··· Input for this task ···
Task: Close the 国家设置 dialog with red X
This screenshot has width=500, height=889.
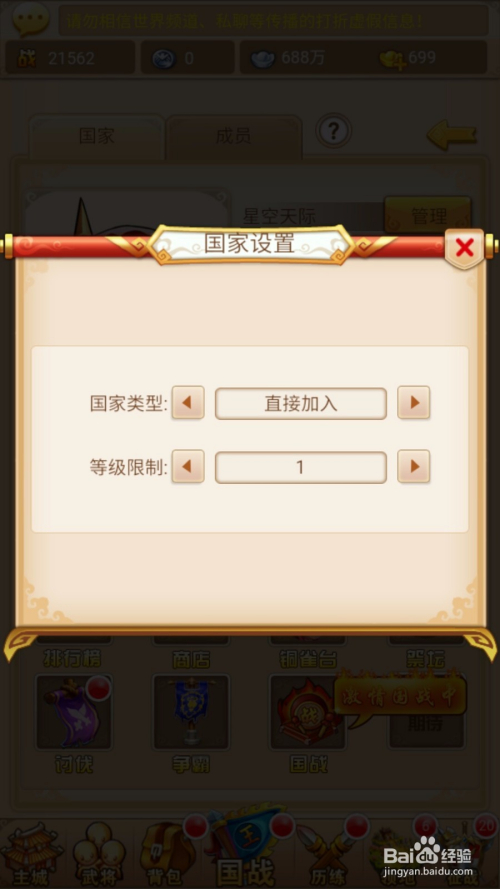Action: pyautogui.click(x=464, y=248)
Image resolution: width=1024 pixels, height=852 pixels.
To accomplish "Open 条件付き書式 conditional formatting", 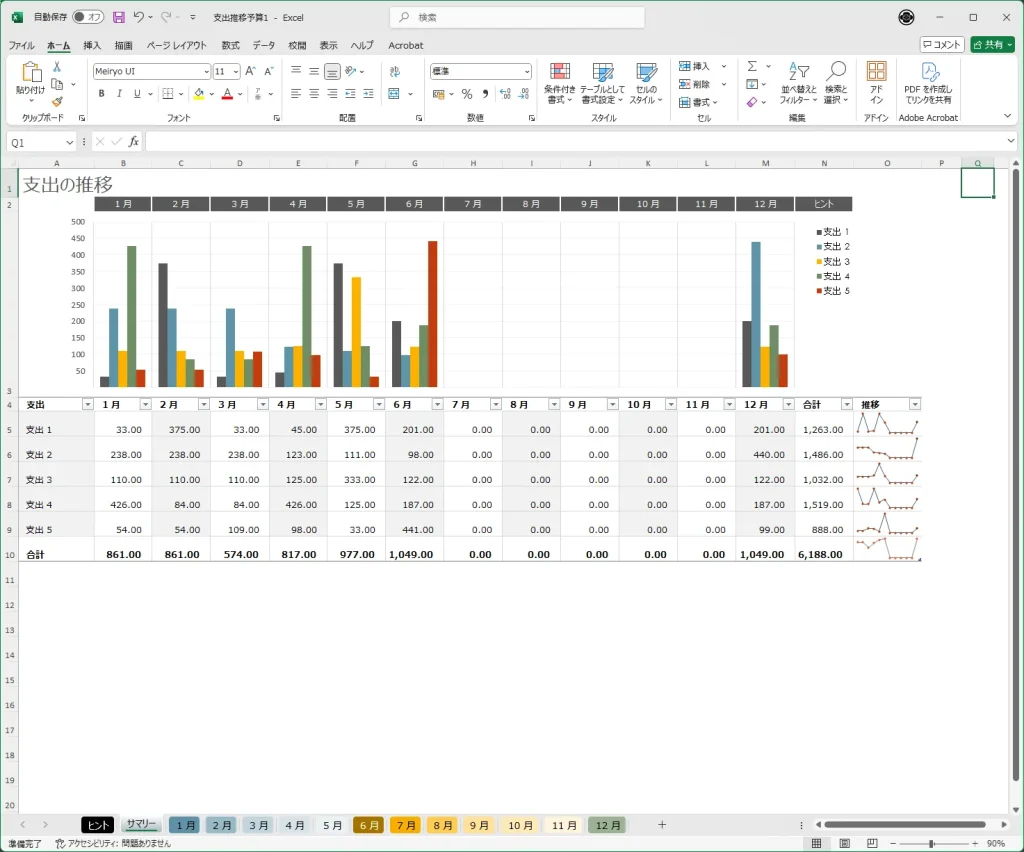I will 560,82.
···
Return every line of the records that contains the word "width", matching case exactly.

This screenshot has width=500, height=889.
Image resolution: width=1024 pixels, height=852 pixels.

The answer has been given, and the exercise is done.